Claude-Anne de Rouvroy, marquis de Saint-Simon-Montbléru (1743-1819)

By Vicente Lopez (1772-1850)
ca. 1815-1818
Oil on canvas
Museum Acquisitions Fund purchase, 2018

 

 

Claude-Anne de Rouvroy, marquis de Saint-Simon-Montbléru, was among the more than ten thousand French soldiers and sailors who participated in the American Revolutionary War.  Born in La Faye in western France, Saint-Simon attended military school and, at the age of eighteen, joined the French army.  By 1779 he was a colonel of the Touraine regiment, and that year he set sail for the West Indies and the American war.

Saint-Simon was instrumental in winning the final great battle of the Revolutionary War.  In late August 1781, he arrived at Jamestown, Virginia—now a general in command of some 3,500 French soldiers.  They joined the much smaller American army under Lafayette and helped keep British general Cornwallis pinned at Yorktown.  Generals Washington and Rochambeau arrived with the main French-American army from the north a few weeks later.  Saint-Simon commanded the left wing of the allied army at the Siege of Yorktown, barring the roads toward Williamsburg and preventing the British army under Lord Cornwallis from escaping by land.  Saint-Simon was wounded but refused to leave the lines until the British army surrendered.  Though shot in the leg, he mounted his horse to take part in the surrender ceremonies.  Shortly thereafter, he sailed back to the West Indies with the French navy and never returned to the United States.

During the French Revolution, Saint-Simon, a royalist, fled France and settled in Spain.  He led a small army loyal to King Louis XVI against the French revolutionary government in the Pyrenees.  He was made a general of the Spanish army and later led Spanish troops against Napoleon.  Captured by the French in 1808, he was sentenced to death for treason.  Napoleon commuted his sentence to life imprisonment, from which he was released when Napoleon fell from power in 1814.  Saint-Simon lived in Spain for the rest of his life.

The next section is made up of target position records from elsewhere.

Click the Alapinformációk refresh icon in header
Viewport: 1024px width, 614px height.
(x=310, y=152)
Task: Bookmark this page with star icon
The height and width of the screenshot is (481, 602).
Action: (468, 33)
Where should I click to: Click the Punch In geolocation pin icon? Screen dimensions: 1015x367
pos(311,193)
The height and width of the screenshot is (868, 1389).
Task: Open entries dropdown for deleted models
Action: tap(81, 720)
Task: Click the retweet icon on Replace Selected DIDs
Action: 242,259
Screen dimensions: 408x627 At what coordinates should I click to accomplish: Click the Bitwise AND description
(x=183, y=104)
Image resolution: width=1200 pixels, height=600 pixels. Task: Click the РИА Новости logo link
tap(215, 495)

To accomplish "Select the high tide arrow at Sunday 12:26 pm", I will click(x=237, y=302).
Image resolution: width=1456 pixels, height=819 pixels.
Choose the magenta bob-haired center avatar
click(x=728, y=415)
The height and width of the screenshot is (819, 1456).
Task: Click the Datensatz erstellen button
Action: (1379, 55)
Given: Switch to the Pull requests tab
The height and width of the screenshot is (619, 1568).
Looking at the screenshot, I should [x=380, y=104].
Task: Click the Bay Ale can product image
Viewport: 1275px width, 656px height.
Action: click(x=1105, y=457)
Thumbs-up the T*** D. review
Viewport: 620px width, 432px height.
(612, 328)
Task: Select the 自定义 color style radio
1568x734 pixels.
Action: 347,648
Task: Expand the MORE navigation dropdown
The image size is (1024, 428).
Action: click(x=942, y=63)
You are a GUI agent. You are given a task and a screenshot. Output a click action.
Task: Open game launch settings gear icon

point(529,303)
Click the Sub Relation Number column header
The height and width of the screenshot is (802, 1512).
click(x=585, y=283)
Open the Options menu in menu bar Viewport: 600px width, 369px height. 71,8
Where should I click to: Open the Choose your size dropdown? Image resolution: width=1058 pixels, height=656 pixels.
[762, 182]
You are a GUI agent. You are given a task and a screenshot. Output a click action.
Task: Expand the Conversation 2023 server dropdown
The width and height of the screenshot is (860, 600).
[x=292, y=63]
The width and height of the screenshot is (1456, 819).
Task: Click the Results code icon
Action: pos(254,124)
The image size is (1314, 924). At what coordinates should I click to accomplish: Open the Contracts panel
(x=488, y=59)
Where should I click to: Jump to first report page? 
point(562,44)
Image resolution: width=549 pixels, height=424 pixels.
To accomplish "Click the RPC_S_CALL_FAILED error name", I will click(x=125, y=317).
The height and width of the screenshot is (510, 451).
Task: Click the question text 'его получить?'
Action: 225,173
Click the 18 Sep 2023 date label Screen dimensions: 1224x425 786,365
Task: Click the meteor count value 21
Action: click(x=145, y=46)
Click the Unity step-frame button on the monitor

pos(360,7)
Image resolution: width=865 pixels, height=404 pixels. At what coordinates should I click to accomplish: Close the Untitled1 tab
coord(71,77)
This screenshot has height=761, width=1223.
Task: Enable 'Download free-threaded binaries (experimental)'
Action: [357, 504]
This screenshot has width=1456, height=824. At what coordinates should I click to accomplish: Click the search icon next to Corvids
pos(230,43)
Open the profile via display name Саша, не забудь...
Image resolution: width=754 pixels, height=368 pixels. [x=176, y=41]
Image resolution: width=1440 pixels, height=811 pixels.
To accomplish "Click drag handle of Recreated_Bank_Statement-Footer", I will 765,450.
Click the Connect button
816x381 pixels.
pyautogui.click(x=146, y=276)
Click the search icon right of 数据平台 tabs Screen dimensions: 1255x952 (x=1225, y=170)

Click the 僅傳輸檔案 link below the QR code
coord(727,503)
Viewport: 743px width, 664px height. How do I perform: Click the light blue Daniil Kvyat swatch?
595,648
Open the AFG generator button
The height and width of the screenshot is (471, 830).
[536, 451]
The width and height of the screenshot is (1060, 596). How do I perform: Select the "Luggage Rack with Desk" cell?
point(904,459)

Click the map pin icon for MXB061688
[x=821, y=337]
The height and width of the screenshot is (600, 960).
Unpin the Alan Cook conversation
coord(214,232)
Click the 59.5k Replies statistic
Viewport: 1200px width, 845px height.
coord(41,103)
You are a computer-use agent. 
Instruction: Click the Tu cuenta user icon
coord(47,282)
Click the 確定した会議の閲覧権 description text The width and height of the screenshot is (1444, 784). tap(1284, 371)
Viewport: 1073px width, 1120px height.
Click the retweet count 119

This portrait was painted near the end of his life by Vicente Lopez, one of the most prominent Spanish artists of the early nineteenth century.  Saint-Simon wears the elaborate uniform of a Spanish general, with the blue-and-white sash and star of the Order of Charles III, the highest Spanish military honor of the time.  He also wears a gold-and-silver medal suspended from a yellow ribbon, presented by King Ferdinand VII to soldiers who suffered imprisonment at the hands of the French.  And above them all is the Eagle insignia of the Society of the Cincinnati, the private patriotic organization founded by George Washington and his officers to perpetuate the memory of the American Revolution.